── Text ──
Identity is a powerful reality, and filled with all kinds of information. But your own understanding of who you are and where you belong is central to how you order your life.

I never will forget my first post-liturgical coffee hour after being received into the Eastern Orthodox Church. I was at a local Greek Orthodox parish with my “visitors” name tag on that read “Barnabas Powell.” This precious little old lady came up to me and greeted me in her heavy Greek accent “Powell? Is not a Greek name.” and I responded “No, ma’am it isn’t. My family is Welsh and Irish in origin.” Then with a confused and quizzical look she responded “Then what are you doing here? Don’t you have your own church to go to?” My response confused her even more “Dear, this is my Church.” “What?!? Why?” was her amazed response.

You see, this precious lady wasn’t upset I was there. She was confused. Her self-identity had formed her thoughts in such a way that she simply couldn’t imagine someone from outside her “tribe” wanting and valuing what she had had all her life. As we talked more we became close friends and, as I explained to her my love for the Greek Orthodox Church and Orthodox theology, she later explained that she was so grateful that I was there.
───
── Supplied material ──
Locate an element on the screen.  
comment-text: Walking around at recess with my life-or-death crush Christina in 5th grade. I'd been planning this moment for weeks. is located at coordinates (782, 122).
───
- _What the task requires_: Go on with the Text about the coffee hour at the Greek Orthodox parish, beginning after its final sentence. The listing was taken from a different source.

- _Response below_:
Look at our lesson today in Hebrews 13:7-16:

Brethren, remember your leaders, those who spoke to you the word of God; consider the outcome of their lives, and imitate their faith. Jesus Christ is the same yesterday and today and for ever. Do not be led away by diverse and strange teachings; for it is well that the heart be strengthened by grace, not by foods, which have not benefited their adherents. We have an altar from which those who serve the tent have no right to eat. For the bodies of those animals whose blood is brought into the sanctuary by the high priest as a sacrifice for sin are burned outside the camp. So Jesus also suffered outside the gate in order to sanctify the people through his own blood. Therefore let us go forth to him outside the camp and bear the abuse he endured. For here we have no lasting city, but we seek the city which is to come. Through him then let us continually offer up a sacrifice of praise to God, that is, the fruit of lips that acknowledge his name. Do not neglect to do good and to share what you have, for such sacrifices are pleasing to God.

Here St. Paul declares that we followers of Jesus have a citizenship that supercedes our allegiance to all other citizenships of human origin. None of those things that are temporary are more valuable than that which is eternal. And, in fact, it is our ultimate citizenship in the Kingdom of God that must inform, develop, and discern all other “citizenships” we may hold dear.

Now that is not to say our love for our family, our culture, or our country isn’t important or isn’t precious and valuable. Not at all. In fact, the miracle of our Orthodox faith is that it baptizes and makes beautiful all the diversity of humankind. Orthodoxy miraculously “Christianizes” our human culture and weeds out that which is temporary and makes even more beautiful that which reflects the beauty of eternal values.

But it is to say that, when we are pressed for our deepest allegiance, it is to Christ above all other loves! Here’s how one ancient writer says this: Christians are distinguished from other men neither by country, nor language, nor the customs which they observe… Every foreign land is to them as their native country, and every land of their birth as a land of strangers.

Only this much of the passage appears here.